Parier sur les changements de comportement
Le gouvernement mise sur un effet comportemental : en rendant la retraite anticipée moins attractive financièrement, il espère pousser les enseignants à travailler plus longtemps. “Les syndicats ne tiennent pas compte des effets comportementaux visés et attendus”, insiste le cabinet dans sa note. “Des exemples étrangers ont montré que les personnes travaillent plus longtemps lorsqu’un mécanisme bonus-malus est introduit. Les individus adaptent leur comportement afin de constituer une pension plus élevée.”
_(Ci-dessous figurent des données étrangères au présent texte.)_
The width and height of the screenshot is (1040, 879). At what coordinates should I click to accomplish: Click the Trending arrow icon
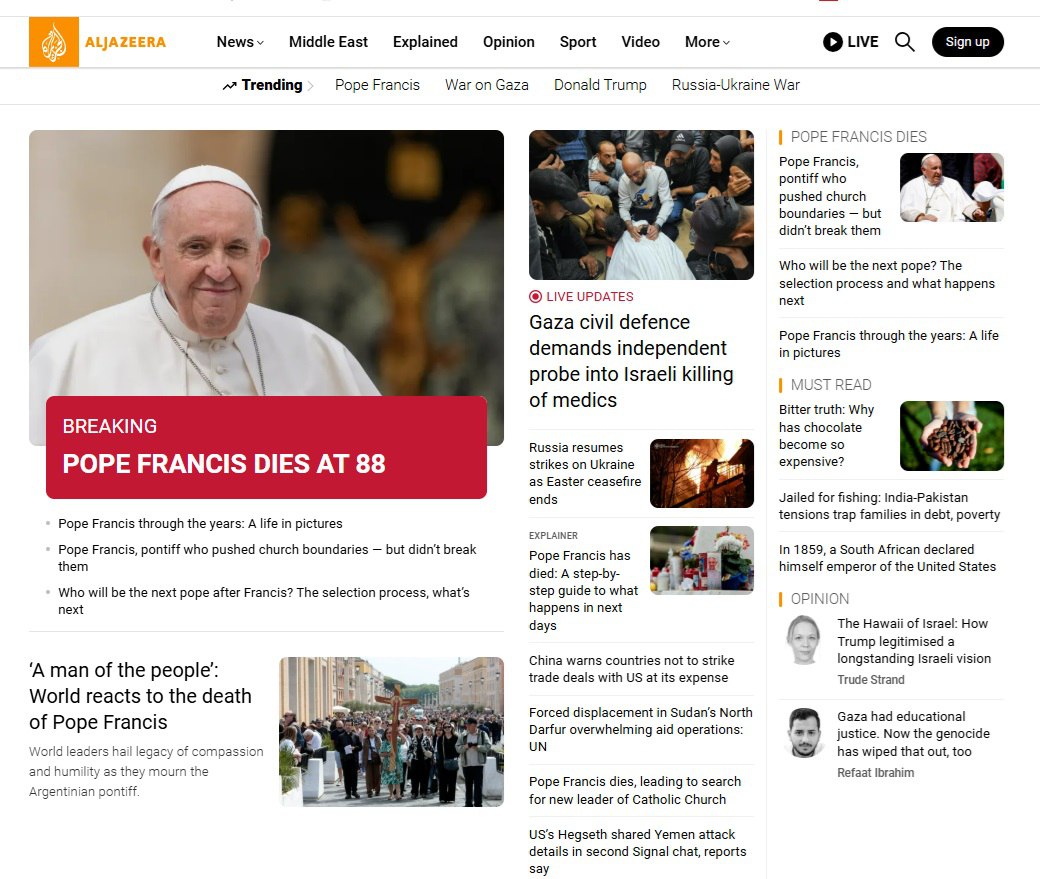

Une perte “réduite de moitié”
La perte serait ainsi “réduite de moitié” pour ceux qui travailleraient jusqu’à l’âge légal plutôt que de partir à 63 ans. Un enseignant master né en 1990 perdrait donc 750 euros en partant à 63 ans, mais “seulement” 480 euros à l’âge légal, soit une réduction de 36% de la perte.

L’argument syndical : une pension compensatoire
Cet argument occulte cependant un élément essentiel, rétorque Nancy Libert, secrétaire générale de l’ACOD (pendant flamand de la CGSP), dans le média flamand HLN. La pension plus élevée des enseignants compense l’absence d’avantages du secteur privé tout au long de leur carrière : pas de chèques-repas, pas de voiture de société, pas d’assurance groupe pour se constituer une pension complémentaire, et une prime de fin d’année plafonnée bien en deçà du treizième mois complet des salariés.